■ **Assignment**: Search term "computer": copy each line of the records that contains it.
=== Section Start ===
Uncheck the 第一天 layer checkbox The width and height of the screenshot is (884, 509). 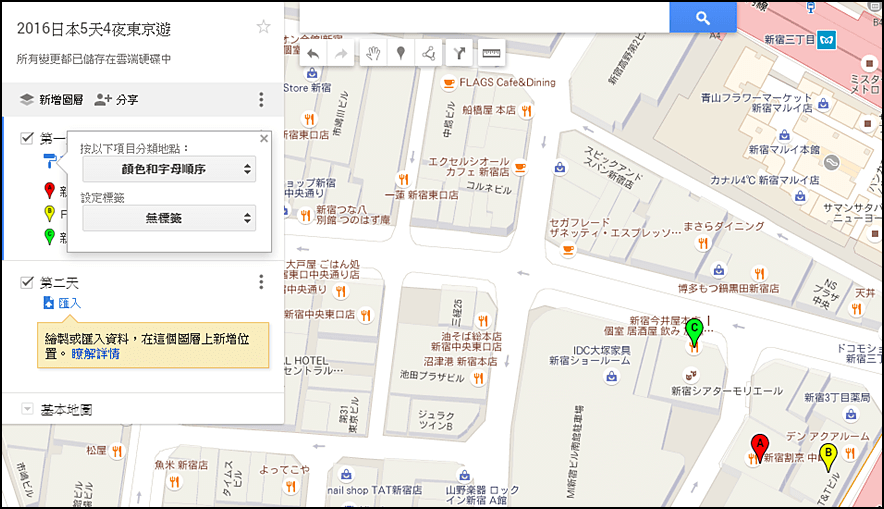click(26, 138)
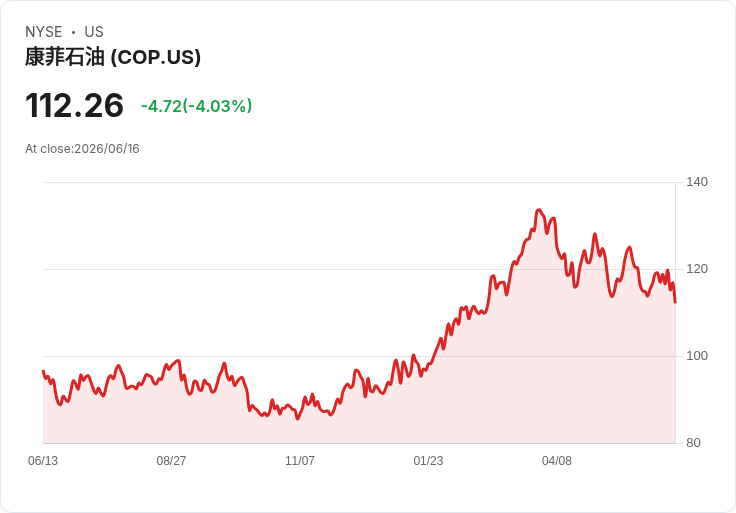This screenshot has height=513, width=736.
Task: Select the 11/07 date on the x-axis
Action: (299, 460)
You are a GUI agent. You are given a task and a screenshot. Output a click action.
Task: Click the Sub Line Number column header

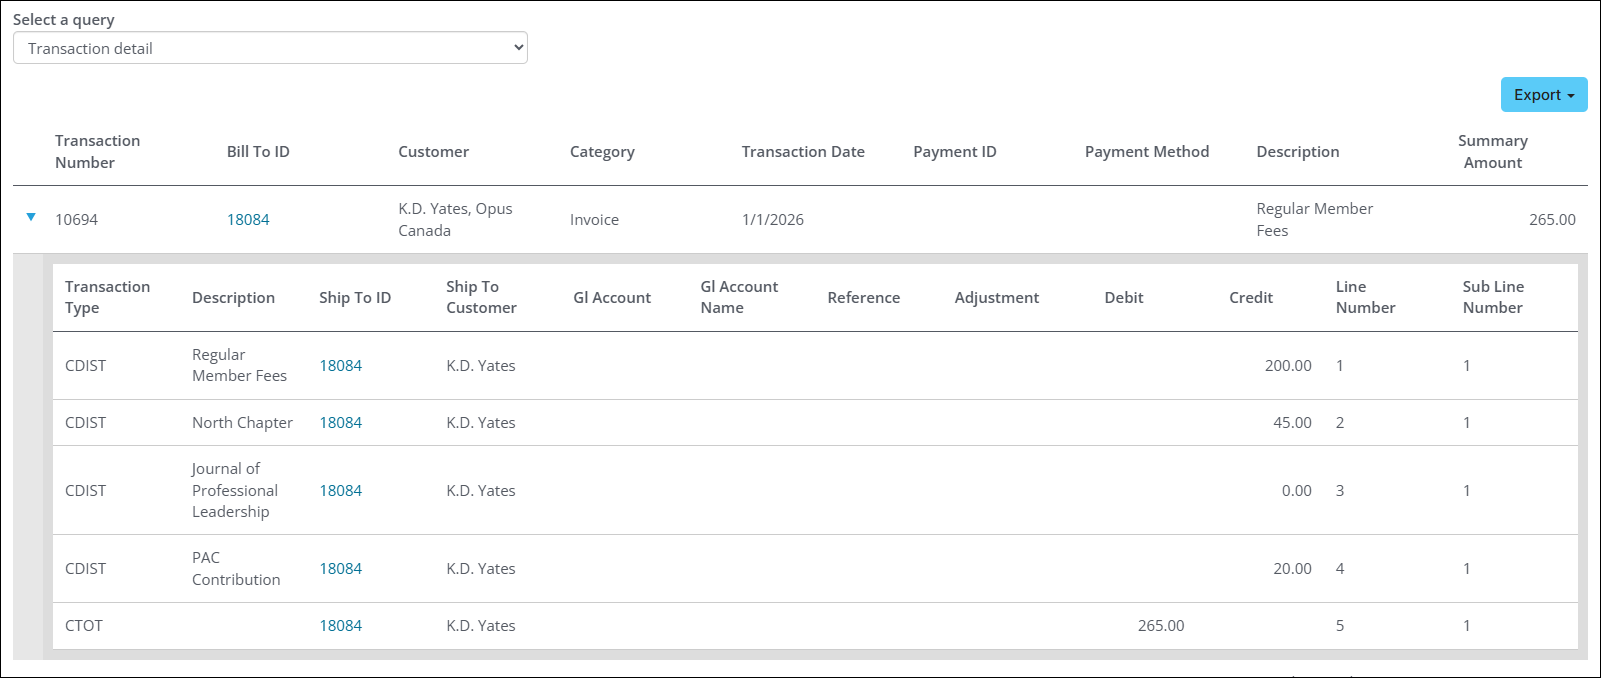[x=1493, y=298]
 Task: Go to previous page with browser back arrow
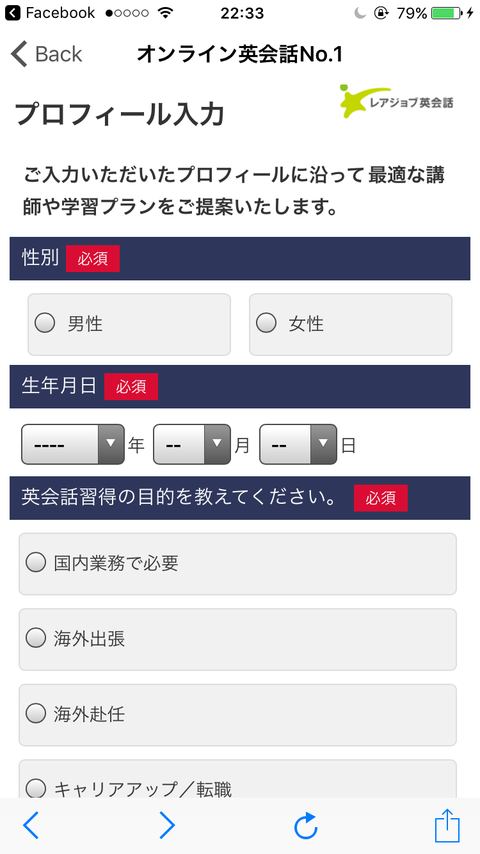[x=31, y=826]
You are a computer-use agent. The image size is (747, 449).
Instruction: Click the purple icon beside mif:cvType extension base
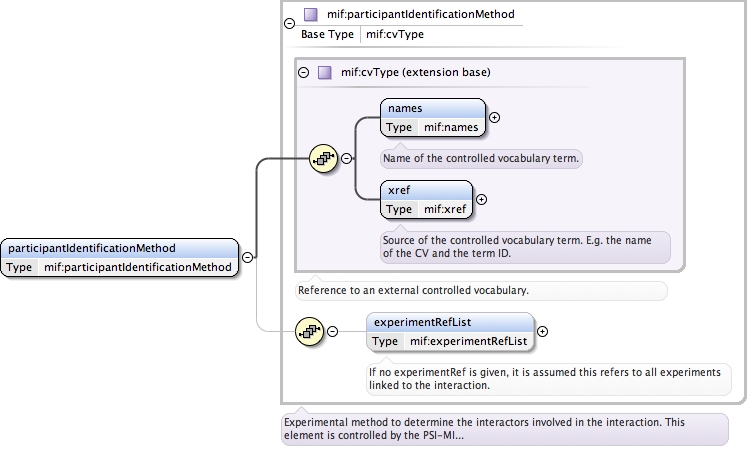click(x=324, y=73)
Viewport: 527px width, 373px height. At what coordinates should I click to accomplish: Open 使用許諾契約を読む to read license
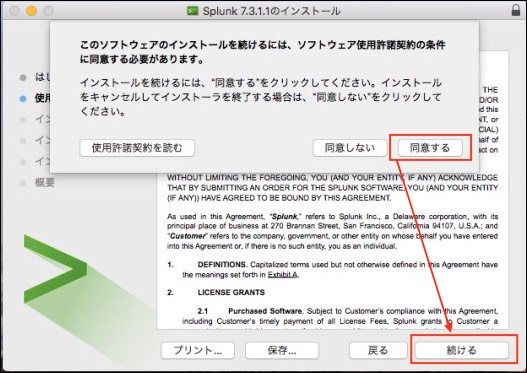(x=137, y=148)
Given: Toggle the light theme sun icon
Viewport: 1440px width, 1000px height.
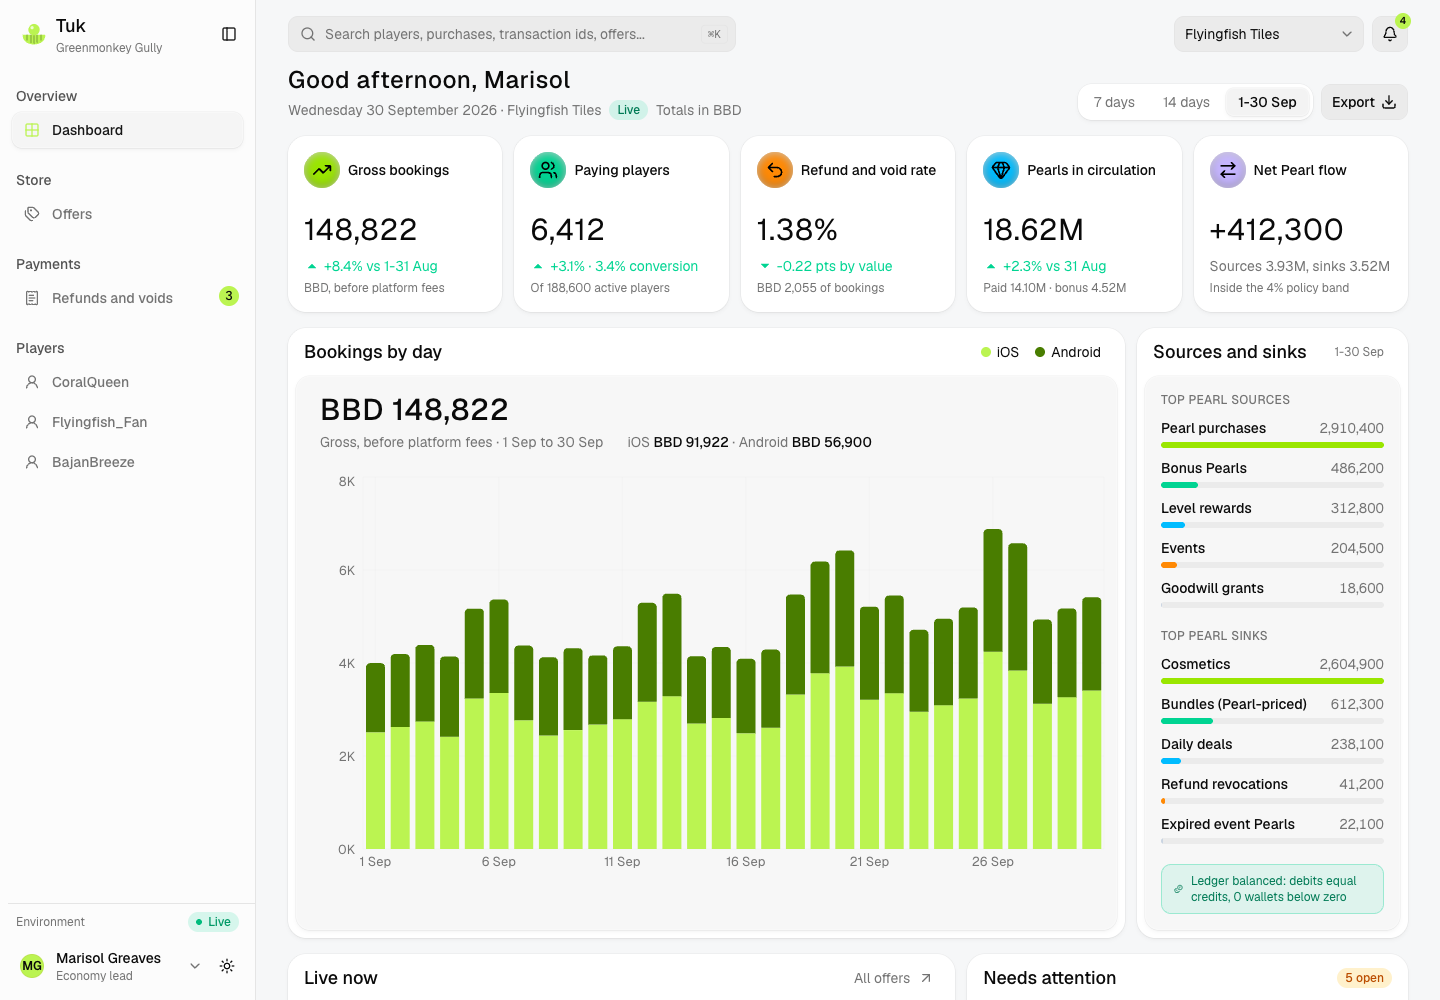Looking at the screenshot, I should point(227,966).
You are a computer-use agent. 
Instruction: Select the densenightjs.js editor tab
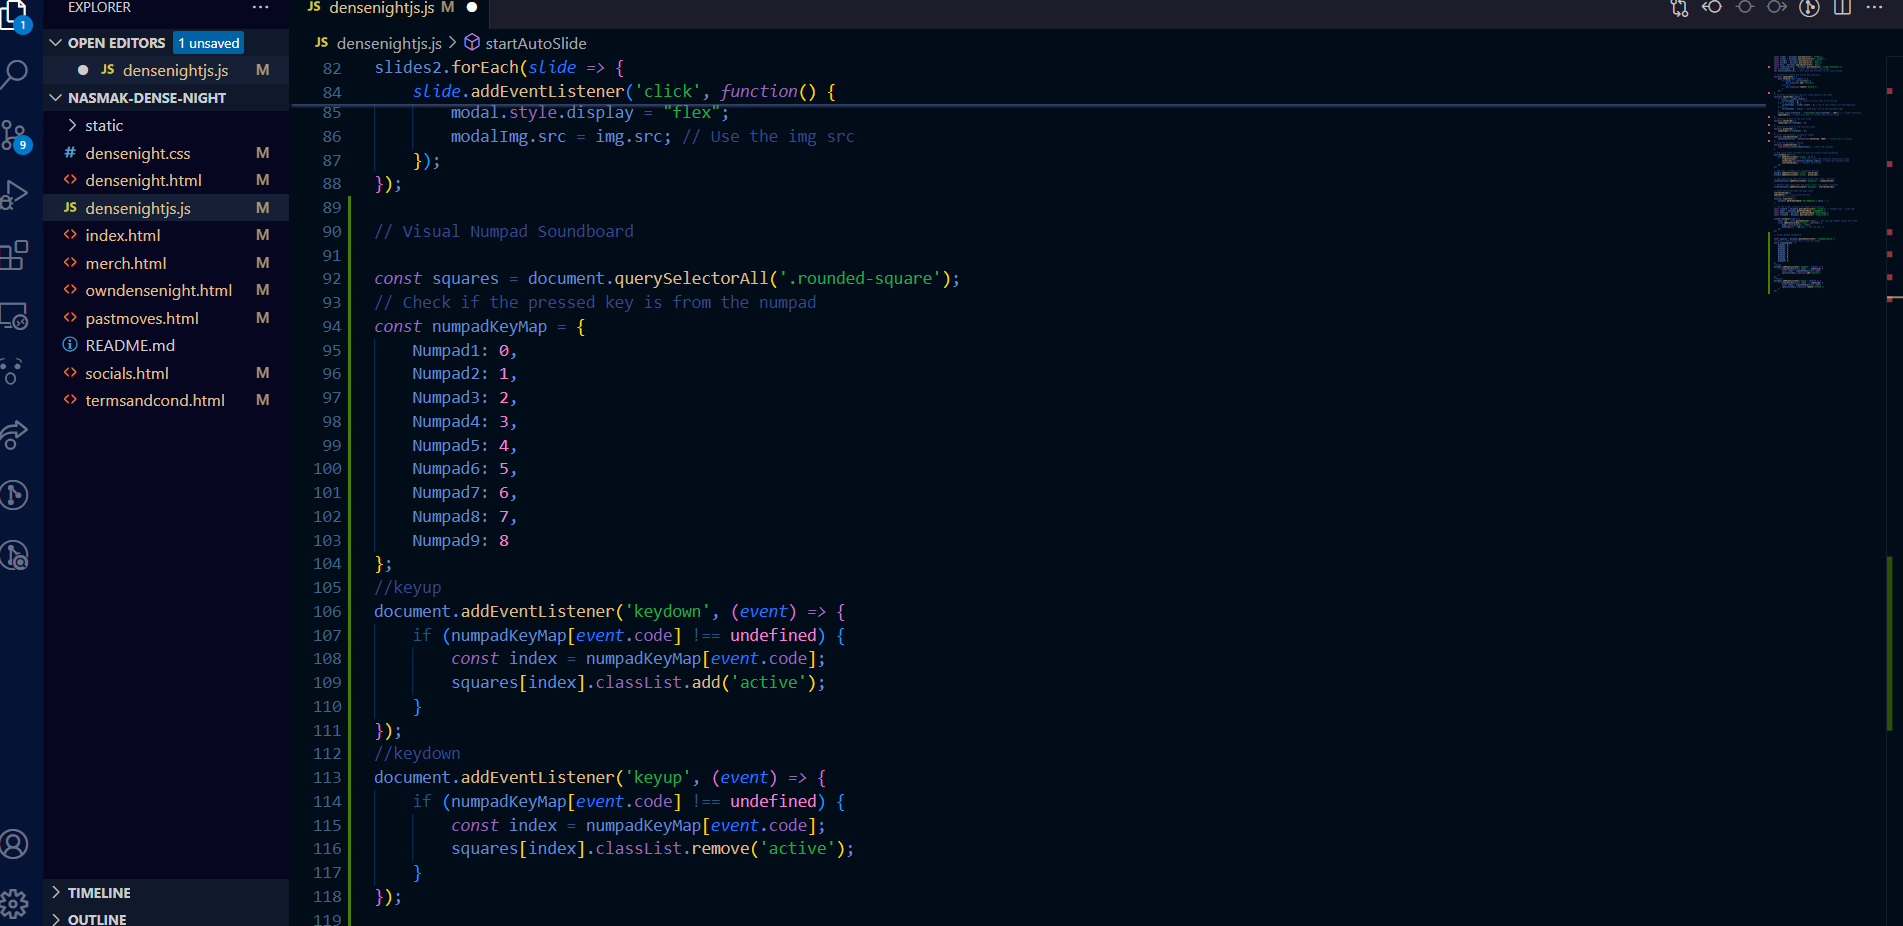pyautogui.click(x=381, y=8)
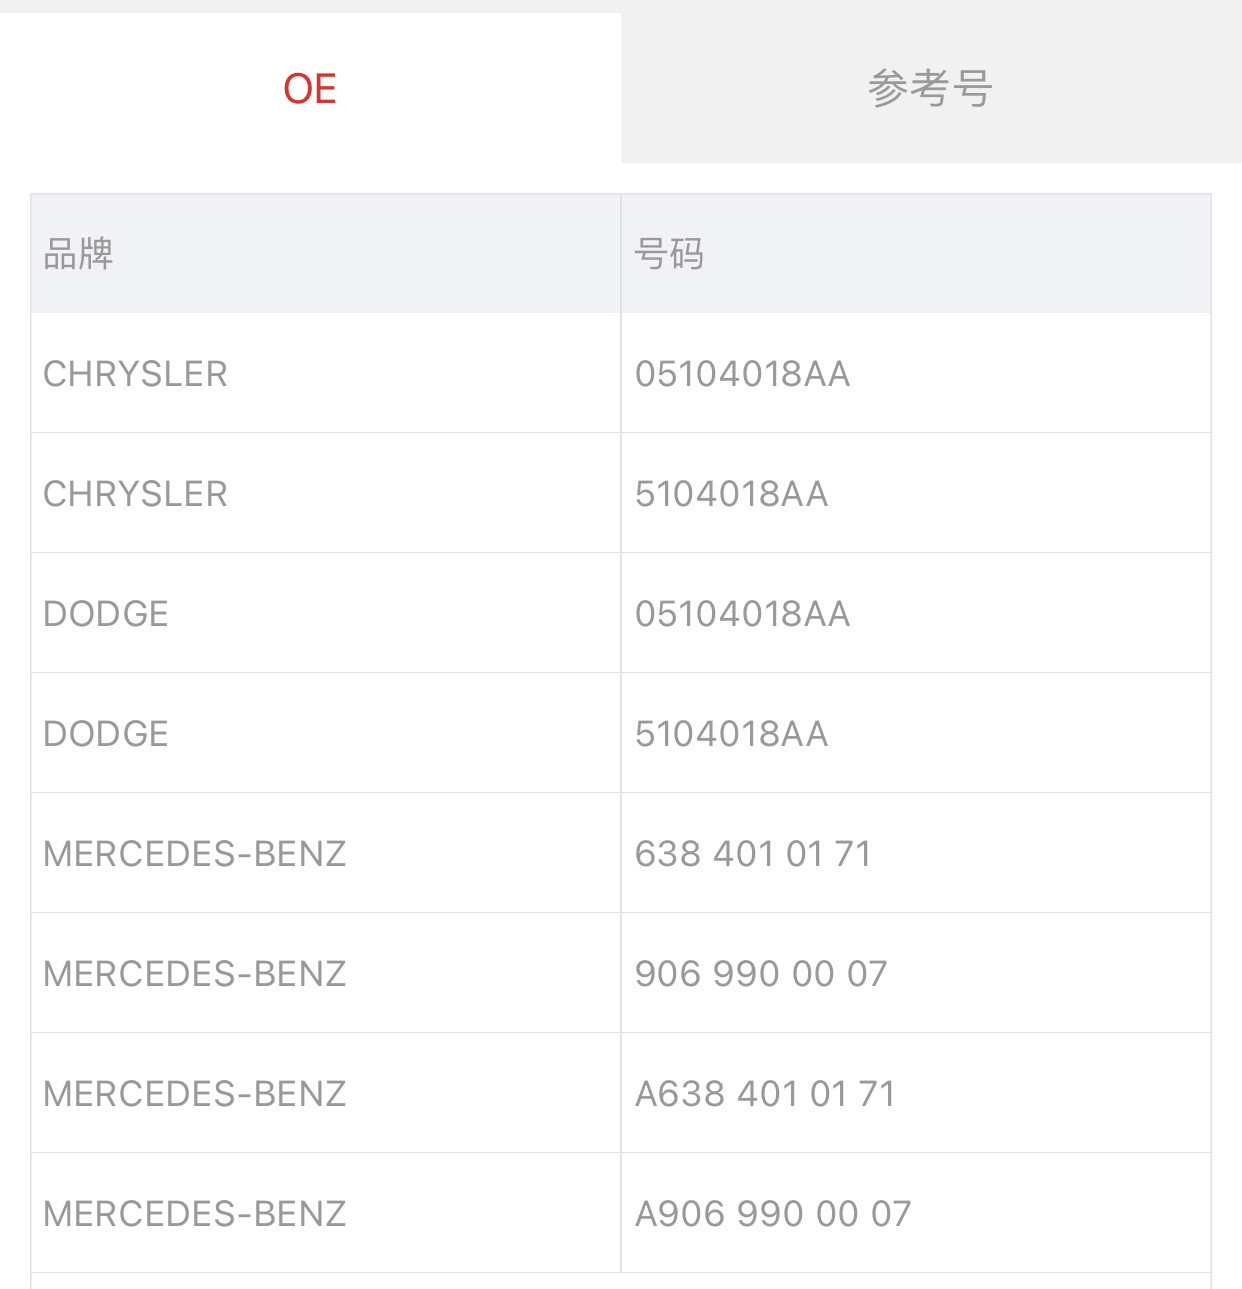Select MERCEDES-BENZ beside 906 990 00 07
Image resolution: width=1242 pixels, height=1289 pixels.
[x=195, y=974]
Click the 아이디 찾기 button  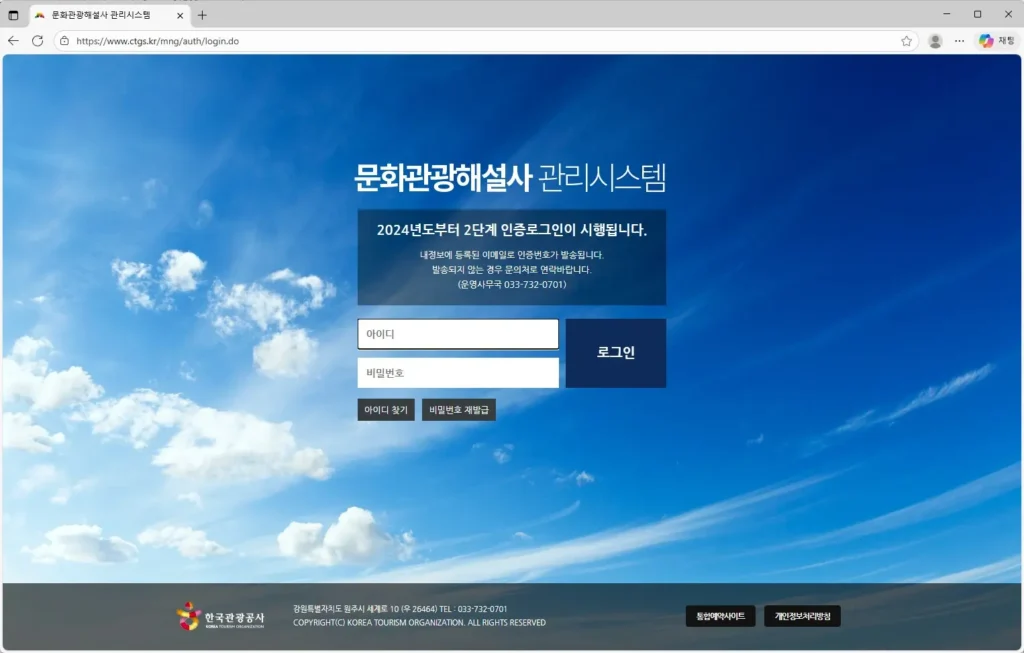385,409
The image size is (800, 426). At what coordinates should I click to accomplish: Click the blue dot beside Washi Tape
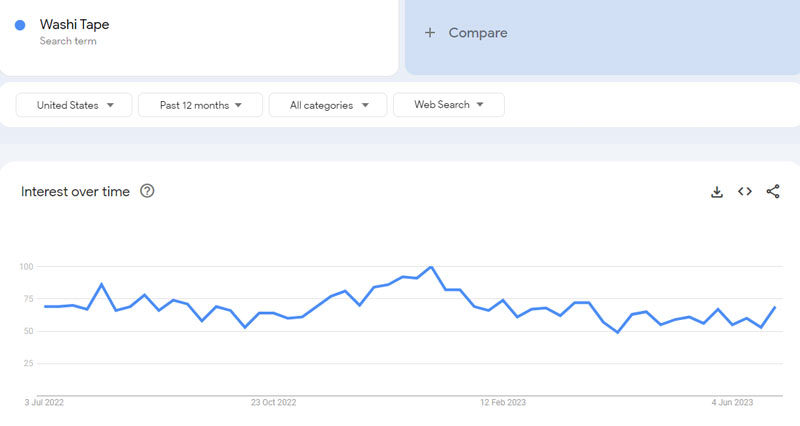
=== Section End ===
■ **Response below**:
You are a computer-use agent. The image size is (747, 449).
You are a computer-use agent. 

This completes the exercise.